### Required action
Work through the entries below line by line and give the number of lines with the string "tree", nothing else.

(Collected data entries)

·····

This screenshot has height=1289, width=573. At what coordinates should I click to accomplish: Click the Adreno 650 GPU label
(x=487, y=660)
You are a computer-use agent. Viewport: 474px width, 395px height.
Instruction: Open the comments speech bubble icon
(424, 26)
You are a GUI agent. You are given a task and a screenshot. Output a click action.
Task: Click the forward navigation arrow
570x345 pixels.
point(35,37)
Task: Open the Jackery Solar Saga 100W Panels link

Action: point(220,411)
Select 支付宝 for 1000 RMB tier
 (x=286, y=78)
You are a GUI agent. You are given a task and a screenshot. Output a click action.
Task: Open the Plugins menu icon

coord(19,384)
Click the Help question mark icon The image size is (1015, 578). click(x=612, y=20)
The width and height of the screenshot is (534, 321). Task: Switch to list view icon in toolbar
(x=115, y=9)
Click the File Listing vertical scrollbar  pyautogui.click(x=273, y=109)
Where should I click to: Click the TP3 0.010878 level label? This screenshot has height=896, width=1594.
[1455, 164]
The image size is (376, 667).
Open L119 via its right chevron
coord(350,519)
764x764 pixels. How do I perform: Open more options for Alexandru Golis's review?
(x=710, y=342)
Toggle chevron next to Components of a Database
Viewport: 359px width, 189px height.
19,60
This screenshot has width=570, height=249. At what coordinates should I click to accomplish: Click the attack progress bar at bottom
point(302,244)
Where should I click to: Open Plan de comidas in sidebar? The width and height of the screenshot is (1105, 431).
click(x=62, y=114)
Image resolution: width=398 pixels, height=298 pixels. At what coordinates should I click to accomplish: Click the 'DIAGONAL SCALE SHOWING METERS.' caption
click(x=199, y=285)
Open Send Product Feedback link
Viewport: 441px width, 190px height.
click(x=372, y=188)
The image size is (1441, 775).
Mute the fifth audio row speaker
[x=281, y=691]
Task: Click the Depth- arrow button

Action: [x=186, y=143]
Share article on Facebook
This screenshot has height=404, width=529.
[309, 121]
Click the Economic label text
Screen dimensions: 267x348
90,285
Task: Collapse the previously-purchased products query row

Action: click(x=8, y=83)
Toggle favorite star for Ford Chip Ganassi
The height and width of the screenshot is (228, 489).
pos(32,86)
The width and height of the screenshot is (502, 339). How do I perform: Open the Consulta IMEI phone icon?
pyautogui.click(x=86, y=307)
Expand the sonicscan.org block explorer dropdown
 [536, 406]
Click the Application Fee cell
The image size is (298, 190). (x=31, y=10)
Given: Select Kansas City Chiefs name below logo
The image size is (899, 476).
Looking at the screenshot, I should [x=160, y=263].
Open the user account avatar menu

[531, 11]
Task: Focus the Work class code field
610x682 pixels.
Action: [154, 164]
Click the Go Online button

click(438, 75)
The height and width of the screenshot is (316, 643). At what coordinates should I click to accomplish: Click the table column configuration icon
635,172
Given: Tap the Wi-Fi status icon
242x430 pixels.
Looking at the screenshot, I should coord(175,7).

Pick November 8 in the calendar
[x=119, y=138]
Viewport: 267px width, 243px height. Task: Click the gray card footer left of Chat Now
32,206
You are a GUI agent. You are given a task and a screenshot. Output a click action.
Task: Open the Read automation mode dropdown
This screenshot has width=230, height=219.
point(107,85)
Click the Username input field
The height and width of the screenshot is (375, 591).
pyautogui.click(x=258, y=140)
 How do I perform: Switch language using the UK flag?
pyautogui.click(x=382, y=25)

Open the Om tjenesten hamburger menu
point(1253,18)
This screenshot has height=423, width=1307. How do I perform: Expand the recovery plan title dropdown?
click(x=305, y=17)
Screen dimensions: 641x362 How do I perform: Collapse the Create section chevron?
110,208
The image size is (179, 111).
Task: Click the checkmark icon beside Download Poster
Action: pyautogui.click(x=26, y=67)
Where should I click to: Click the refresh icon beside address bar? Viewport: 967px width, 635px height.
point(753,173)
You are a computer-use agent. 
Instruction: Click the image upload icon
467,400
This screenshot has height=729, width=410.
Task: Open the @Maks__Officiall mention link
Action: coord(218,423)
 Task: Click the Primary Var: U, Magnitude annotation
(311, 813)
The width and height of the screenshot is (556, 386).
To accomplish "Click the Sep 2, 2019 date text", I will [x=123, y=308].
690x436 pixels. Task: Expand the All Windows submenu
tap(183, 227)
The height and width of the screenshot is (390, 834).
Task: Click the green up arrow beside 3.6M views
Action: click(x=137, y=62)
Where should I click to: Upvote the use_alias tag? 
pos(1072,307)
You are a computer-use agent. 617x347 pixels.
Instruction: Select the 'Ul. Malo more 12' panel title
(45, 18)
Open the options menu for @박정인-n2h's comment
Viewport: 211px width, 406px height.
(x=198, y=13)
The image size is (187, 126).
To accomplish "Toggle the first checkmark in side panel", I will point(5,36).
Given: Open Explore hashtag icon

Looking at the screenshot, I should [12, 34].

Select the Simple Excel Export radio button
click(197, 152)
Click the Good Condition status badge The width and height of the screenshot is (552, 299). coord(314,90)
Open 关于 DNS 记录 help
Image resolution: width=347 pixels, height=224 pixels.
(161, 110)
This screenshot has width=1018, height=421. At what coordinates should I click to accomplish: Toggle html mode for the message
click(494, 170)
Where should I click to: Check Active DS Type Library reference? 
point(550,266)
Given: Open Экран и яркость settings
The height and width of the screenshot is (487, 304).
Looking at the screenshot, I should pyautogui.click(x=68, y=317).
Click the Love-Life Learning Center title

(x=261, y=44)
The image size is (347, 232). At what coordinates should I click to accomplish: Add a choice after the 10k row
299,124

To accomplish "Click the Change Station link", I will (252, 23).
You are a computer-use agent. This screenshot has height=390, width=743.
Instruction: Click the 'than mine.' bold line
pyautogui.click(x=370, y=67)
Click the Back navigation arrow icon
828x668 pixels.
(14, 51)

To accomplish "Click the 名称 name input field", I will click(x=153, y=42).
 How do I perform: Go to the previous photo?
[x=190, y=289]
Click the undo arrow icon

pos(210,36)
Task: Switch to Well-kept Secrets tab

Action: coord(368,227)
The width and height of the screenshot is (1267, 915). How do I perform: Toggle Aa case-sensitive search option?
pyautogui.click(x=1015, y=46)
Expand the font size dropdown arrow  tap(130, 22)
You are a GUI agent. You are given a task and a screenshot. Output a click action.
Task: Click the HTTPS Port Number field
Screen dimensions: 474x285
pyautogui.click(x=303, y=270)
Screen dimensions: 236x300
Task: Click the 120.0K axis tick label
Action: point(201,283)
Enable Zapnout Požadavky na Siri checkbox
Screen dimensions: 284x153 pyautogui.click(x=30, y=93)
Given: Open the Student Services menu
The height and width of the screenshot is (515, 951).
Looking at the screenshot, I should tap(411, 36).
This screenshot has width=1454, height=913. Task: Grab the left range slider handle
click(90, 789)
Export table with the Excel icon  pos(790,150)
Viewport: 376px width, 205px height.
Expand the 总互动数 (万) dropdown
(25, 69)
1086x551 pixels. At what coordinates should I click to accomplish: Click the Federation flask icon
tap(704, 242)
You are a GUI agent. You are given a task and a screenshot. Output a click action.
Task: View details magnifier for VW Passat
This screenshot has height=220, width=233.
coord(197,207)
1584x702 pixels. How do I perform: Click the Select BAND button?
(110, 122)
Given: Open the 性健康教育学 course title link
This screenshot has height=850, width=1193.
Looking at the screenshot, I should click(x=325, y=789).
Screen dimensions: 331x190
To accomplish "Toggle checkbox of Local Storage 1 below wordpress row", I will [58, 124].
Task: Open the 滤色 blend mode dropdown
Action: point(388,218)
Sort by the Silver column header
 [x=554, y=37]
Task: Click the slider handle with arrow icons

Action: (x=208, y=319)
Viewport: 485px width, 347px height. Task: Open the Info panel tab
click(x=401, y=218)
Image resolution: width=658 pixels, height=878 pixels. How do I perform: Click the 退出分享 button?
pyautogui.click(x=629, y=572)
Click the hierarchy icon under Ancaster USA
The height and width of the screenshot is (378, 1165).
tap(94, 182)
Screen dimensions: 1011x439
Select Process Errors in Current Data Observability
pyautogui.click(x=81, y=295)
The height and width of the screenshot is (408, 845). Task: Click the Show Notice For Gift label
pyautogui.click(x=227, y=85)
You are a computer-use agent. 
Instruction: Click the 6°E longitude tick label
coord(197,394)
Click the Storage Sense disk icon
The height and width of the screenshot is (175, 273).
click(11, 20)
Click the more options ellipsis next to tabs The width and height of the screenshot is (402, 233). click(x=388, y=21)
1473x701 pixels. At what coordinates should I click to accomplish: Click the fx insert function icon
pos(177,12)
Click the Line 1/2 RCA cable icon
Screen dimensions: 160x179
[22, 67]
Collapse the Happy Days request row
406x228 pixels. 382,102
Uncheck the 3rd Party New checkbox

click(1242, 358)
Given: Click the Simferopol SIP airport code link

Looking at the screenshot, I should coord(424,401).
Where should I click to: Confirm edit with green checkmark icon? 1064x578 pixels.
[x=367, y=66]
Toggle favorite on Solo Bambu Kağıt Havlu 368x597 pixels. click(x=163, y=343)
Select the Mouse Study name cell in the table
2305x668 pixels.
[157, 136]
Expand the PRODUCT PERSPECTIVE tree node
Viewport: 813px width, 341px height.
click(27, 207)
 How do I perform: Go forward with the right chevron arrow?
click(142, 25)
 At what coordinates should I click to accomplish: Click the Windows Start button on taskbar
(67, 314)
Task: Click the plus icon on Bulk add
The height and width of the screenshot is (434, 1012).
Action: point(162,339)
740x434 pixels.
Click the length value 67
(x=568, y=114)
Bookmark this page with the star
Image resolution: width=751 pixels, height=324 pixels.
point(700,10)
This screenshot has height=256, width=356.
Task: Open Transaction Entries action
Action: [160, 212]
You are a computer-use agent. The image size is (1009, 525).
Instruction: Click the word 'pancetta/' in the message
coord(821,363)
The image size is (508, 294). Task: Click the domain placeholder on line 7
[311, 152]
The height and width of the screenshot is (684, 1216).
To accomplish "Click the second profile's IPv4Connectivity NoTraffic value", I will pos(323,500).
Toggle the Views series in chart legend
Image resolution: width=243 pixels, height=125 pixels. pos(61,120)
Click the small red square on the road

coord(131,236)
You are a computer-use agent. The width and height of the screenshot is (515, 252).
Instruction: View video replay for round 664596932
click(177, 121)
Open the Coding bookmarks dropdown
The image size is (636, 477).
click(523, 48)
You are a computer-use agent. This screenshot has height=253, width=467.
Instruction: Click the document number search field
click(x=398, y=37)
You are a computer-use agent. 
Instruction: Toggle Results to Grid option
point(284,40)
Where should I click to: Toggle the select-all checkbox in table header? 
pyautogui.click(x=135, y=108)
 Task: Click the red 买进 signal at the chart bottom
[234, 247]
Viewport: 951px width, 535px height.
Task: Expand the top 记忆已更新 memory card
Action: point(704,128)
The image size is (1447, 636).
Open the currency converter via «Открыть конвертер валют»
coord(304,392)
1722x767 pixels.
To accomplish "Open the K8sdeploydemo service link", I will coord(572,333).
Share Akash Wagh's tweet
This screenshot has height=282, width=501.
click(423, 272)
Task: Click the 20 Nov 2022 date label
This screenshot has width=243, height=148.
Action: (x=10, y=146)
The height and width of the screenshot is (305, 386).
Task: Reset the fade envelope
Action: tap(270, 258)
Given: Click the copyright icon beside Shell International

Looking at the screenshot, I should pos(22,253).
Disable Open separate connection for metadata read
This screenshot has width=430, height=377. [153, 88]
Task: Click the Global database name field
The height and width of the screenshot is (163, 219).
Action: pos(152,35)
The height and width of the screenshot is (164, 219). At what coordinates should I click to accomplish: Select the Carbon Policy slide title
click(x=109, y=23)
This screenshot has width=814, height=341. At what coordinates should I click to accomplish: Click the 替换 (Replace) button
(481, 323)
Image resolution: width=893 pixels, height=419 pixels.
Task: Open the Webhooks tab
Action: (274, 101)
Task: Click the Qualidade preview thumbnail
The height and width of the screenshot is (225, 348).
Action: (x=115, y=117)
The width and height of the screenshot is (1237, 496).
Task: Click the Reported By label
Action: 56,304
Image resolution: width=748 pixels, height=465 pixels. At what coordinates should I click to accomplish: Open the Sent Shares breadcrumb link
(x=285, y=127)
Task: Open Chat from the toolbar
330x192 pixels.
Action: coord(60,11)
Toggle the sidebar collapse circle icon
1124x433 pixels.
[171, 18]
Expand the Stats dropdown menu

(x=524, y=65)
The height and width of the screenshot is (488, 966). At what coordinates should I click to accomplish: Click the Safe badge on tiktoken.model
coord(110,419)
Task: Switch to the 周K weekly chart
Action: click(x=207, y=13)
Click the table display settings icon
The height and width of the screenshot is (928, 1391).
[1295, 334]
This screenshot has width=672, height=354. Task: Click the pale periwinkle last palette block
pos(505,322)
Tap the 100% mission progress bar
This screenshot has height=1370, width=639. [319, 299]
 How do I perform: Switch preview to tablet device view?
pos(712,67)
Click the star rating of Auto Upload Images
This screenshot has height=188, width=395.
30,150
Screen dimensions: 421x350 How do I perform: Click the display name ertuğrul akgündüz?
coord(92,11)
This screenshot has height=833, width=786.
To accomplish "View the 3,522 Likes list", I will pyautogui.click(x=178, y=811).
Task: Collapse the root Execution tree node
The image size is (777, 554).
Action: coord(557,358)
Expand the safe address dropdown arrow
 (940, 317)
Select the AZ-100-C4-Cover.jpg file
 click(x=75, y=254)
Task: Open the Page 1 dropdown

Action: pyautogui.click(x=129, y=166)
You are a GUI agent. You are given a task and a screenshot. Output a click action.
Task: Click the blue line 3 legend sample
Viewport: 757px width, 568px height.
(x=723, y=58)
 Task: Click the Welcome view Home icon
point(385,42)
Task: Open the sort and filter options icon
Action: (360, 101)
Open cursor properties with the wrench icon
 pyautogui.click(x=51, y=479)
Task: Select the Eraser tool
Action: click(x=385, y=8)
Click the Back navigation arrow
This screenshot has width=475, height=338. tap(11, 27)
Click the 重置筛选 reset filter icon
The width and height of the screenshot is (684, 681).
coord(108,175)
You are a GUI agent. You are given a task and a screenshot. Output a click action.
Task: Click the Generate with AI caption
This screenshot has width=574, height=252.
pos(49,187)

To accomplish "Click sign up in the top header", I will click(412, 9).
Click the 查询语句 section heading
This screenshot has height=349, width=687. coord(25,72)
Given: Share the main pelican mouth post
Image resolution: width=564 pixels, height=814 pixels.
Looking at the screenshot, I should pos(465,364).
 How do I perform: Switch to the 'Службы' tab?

·····

### Exercise solution
2